• [WHAT YOU HAVE TO DO]
Beneath this task are the entries; from the line with "Screen dimensions: 452x374" through the last one, transcribe every line exactly and nothing else, skipping pictures.

(Screenshot grounding data)
-------

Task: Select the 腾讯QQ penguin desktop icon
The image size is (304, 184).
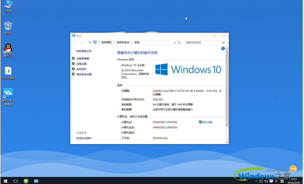Action: click(x=8, y=49)
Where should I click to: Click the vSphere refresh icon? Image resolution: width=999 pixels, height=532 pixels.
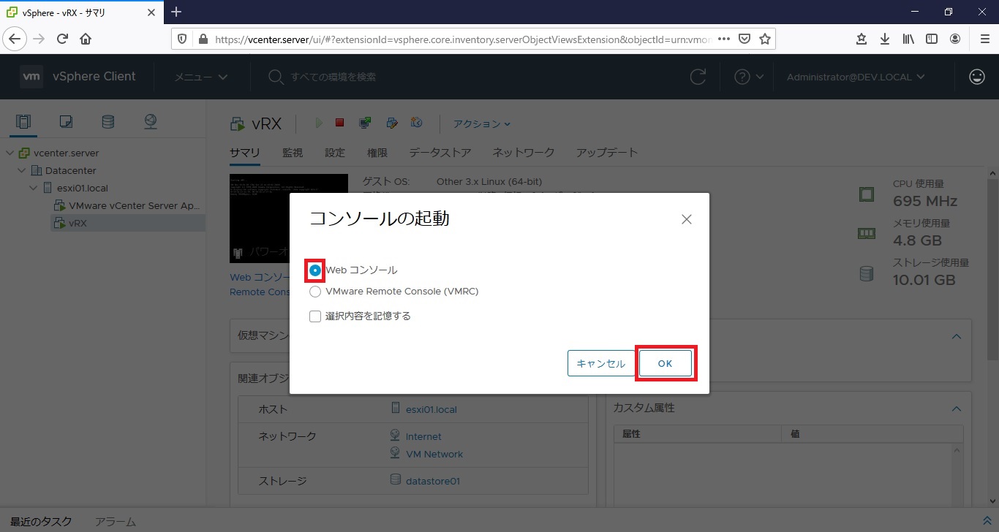[x=698, y=77]
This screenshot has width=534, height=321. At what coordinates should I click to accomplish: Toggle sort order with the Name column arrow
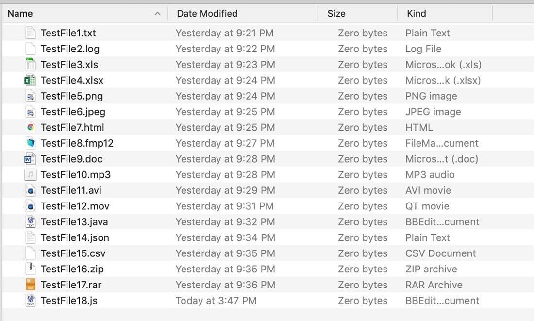pos(157,14)
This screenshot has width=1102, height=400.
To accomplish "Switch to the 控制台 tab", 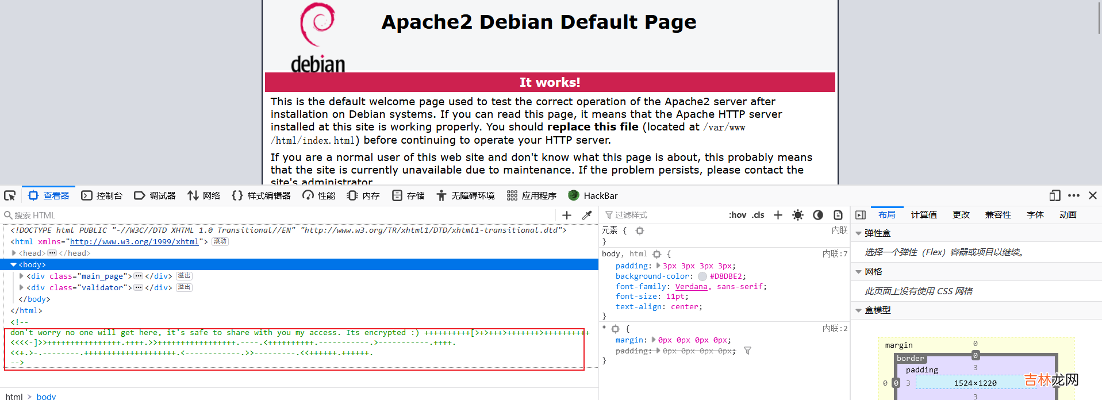I will pos(102,195).
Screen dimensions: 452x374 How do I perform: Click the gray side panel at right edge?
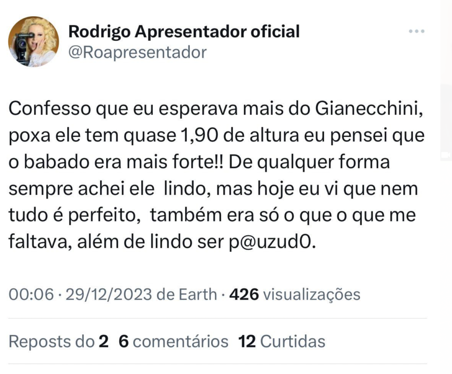click(x=446, y=113)
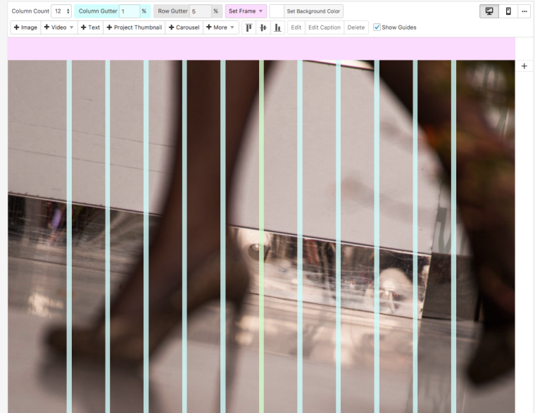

-------

• [REPLY]
Screen dimensions: 452x374 How do I perform: Click the gray side panel at right edge?
click(x=446, y=113)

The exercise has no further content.